### DIRECTIONS FOR THIS TASK
Each entry should be set down exactly as written, except for any picture it holds.

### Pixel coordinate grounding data

========================================================================

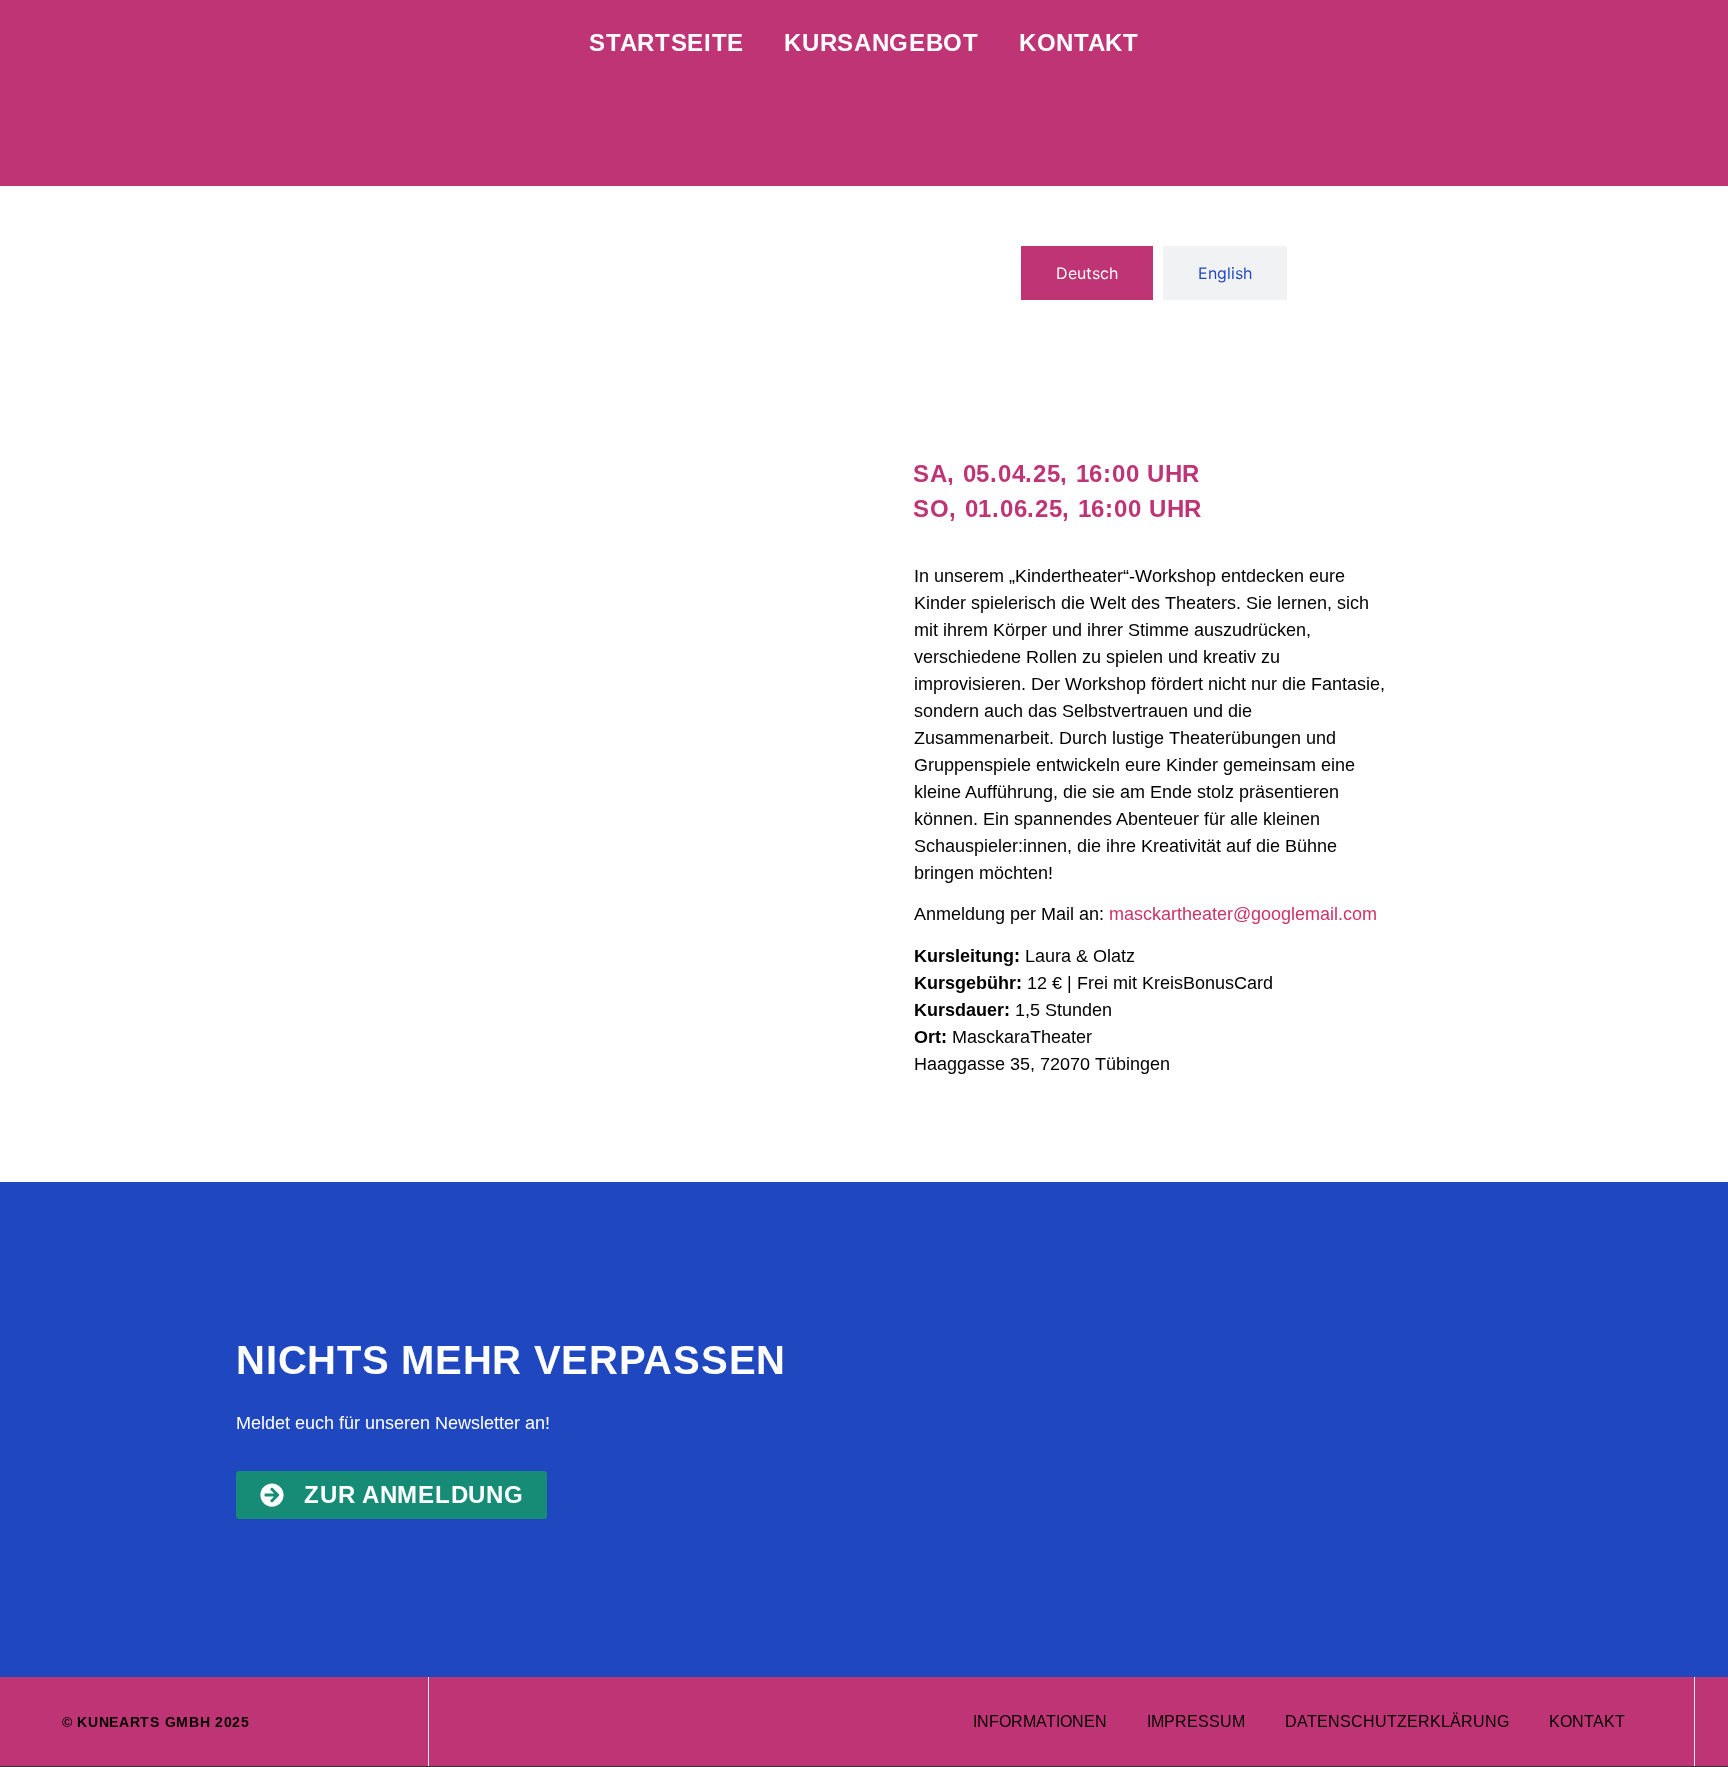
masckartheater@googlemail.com (1243, 914)
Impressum (1196, 1721)
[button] (1056, 474)
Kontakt (1079, 42)
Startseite (666, 42)
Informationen (1040, 1721)
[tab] (1087, 273)
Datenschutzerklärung (1397, 1721)
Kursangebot (881, 42)
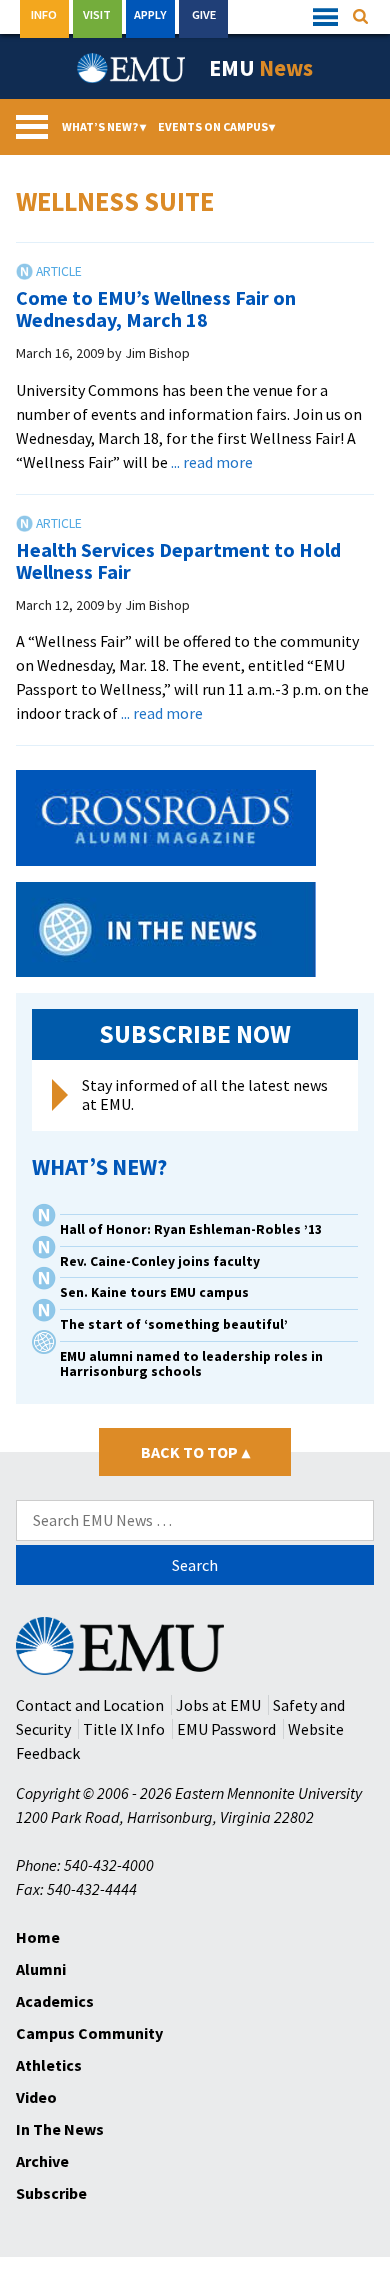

========================================================================

### FINAL ANSWER
masckartheater@googlemail.com (1243, 914)
Impressum (1196, 1721)
[button] (1056, 474)
Kontakt (1079, 42)
Startseite (666, 42)
Informationen (1040, 1721)
[tab] (1087, 273)
Datenschutzerklärung (1397, 1721)
Kursangebot (881, 42)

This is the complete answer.